-- WHAT YOU WILL DO --
Exactly reproduce the line that contains "Allow selection (1034, 2307)" and all lines after it in the entries below, through the very last line.

(Collected data entries)
━━━━━━━━━━━━━━━━━━━━━━━━━━━━━━

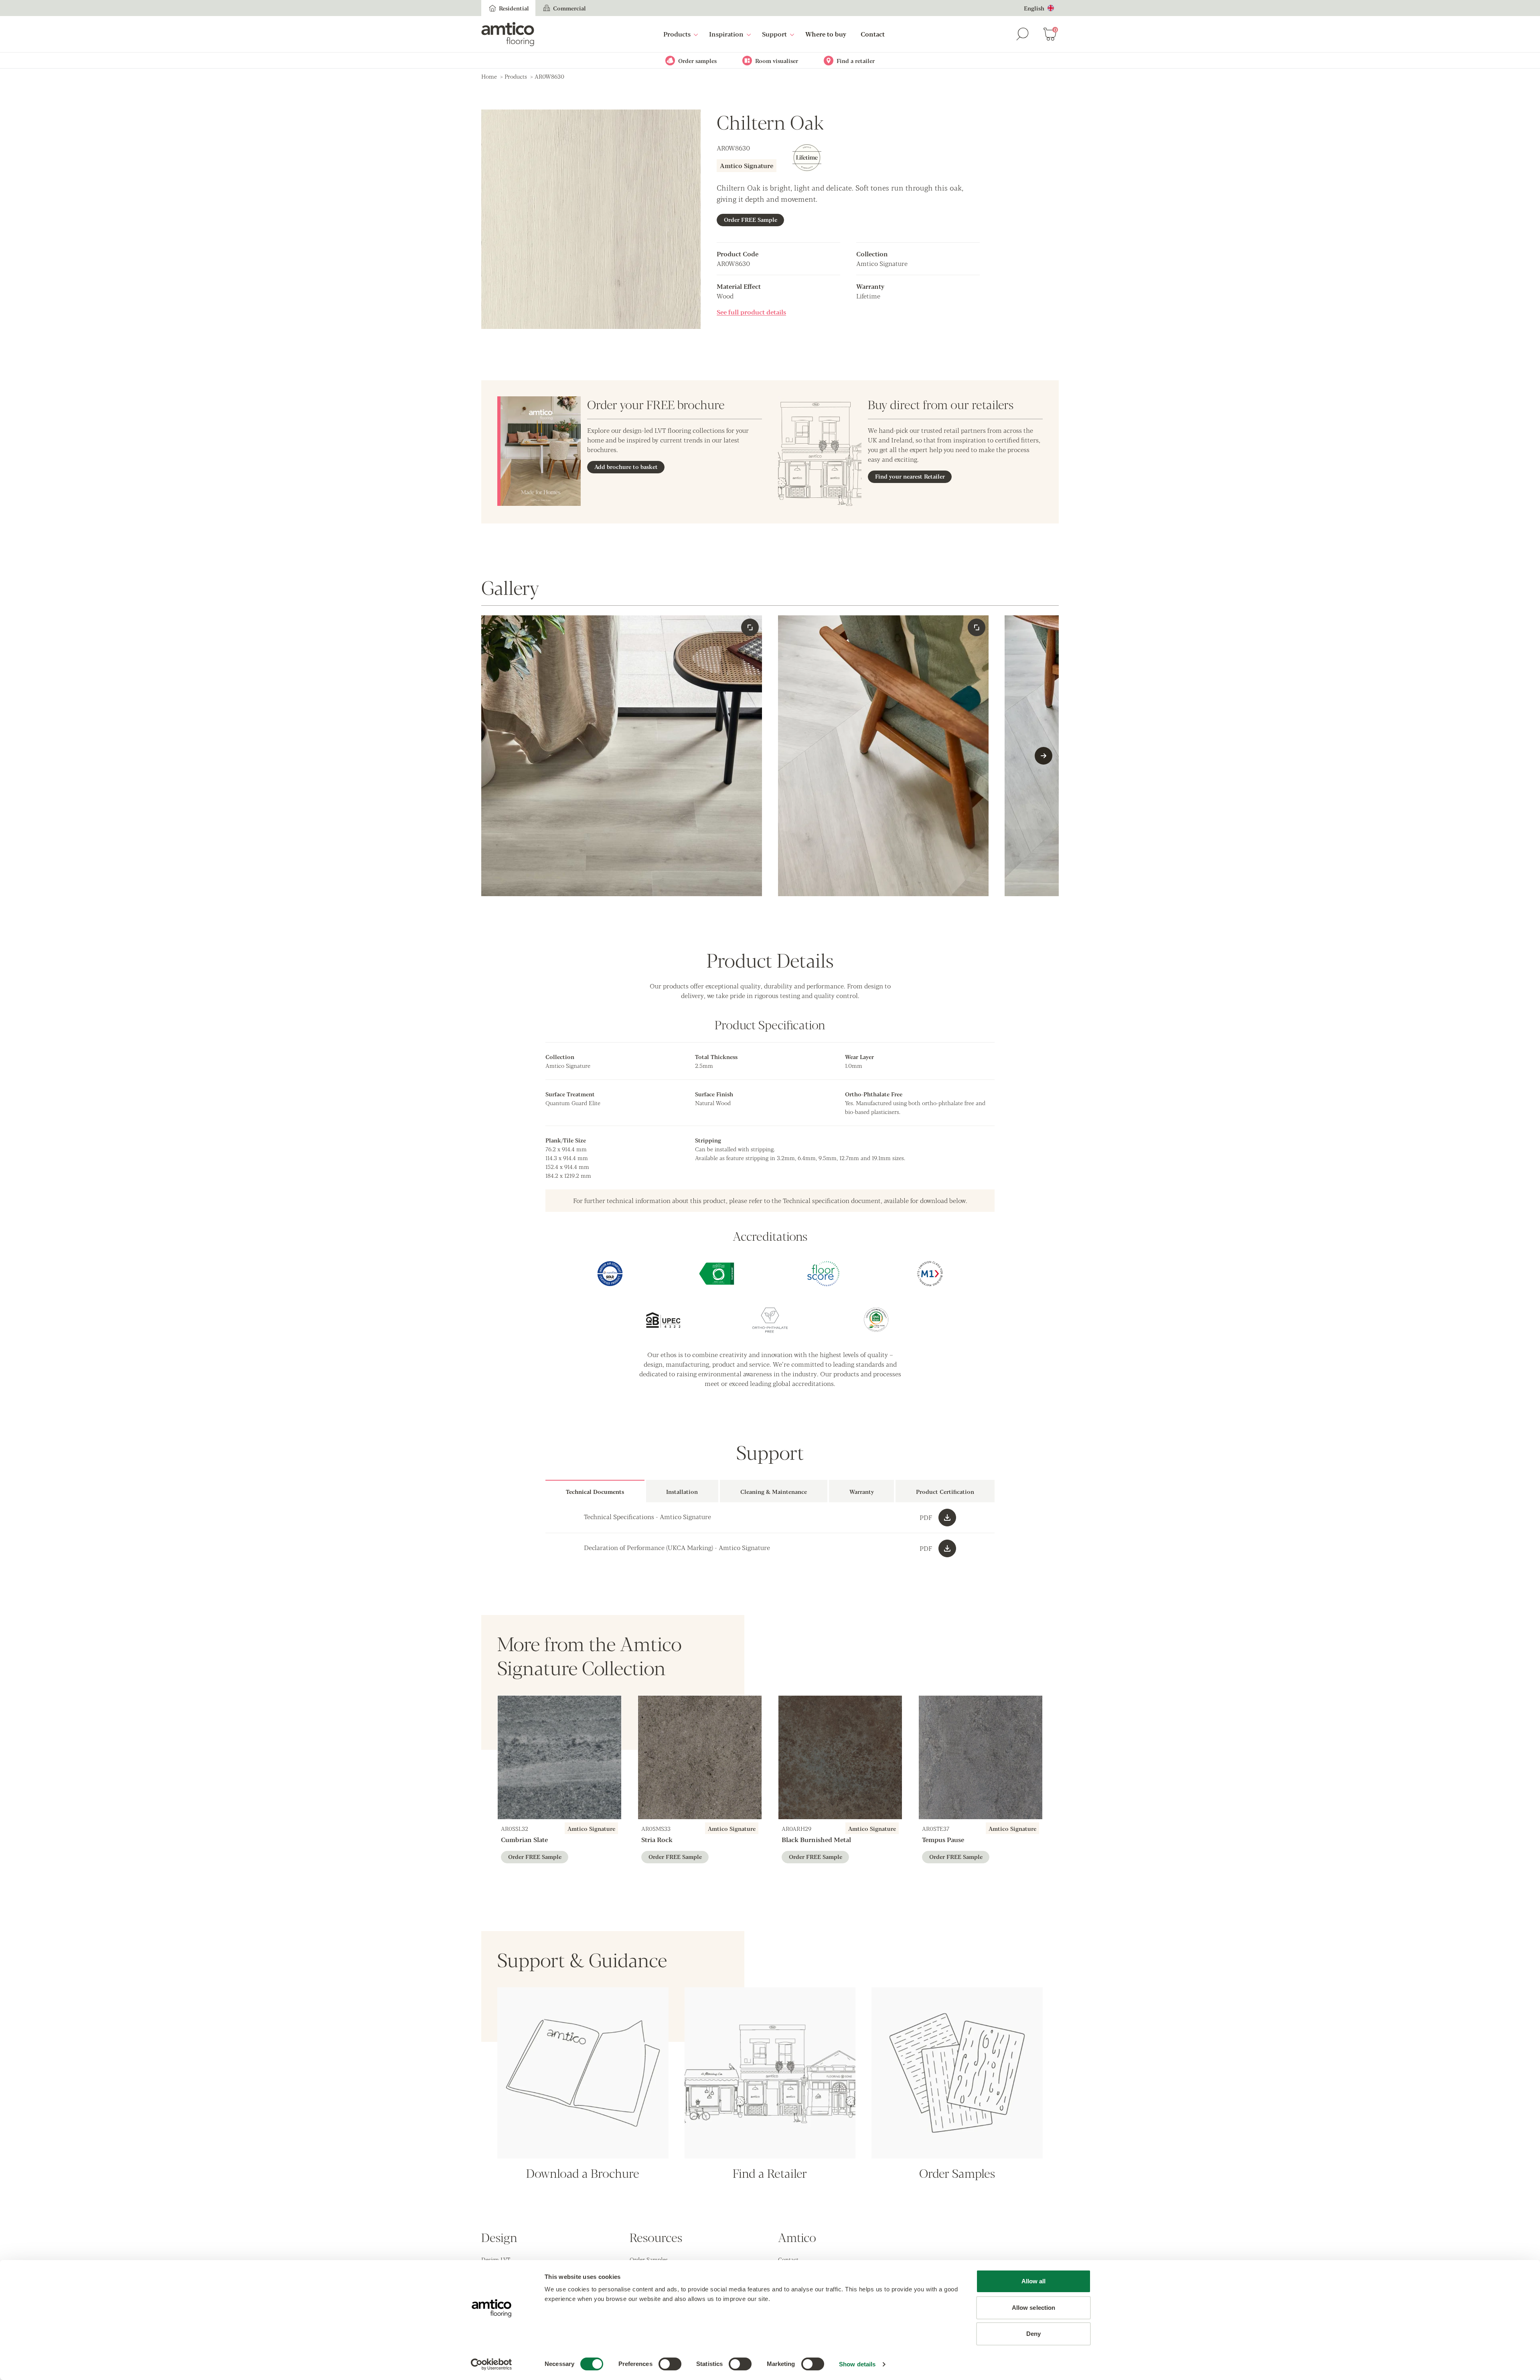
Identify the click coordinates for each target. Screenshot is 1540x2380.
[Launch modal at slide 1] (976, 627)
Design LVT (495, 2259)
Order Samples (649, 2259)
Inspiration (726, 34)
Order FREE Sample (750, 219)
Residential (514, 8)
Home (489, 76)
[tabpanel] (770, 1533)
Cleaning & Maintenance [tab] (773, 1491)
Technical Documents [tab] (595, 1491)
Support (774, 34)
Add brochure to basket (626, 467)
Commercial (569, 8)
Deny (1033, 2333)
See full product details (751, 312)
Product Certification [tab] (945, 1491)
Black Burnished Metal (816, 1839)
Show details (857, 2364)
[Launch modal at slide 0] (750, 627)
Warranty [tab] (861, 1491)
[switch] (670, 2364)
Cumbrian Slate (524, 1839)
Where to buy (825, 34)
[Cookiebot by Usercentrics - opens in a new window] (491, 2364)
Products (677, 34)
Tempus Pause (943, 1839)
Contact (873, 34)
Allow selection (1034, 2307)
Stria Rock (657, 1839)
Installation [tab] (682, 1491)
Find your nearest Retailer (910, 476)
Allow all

━━━━━━━━━━━━━━━━━━━━━━━━━━━━━━

-- RESULT BELOW --
Allow selection (1034, 2307)
Stria Rock (657, 1839)
Installation [tab] (682, 1491)
Find your nearest Retailer (910, 476)
Allow all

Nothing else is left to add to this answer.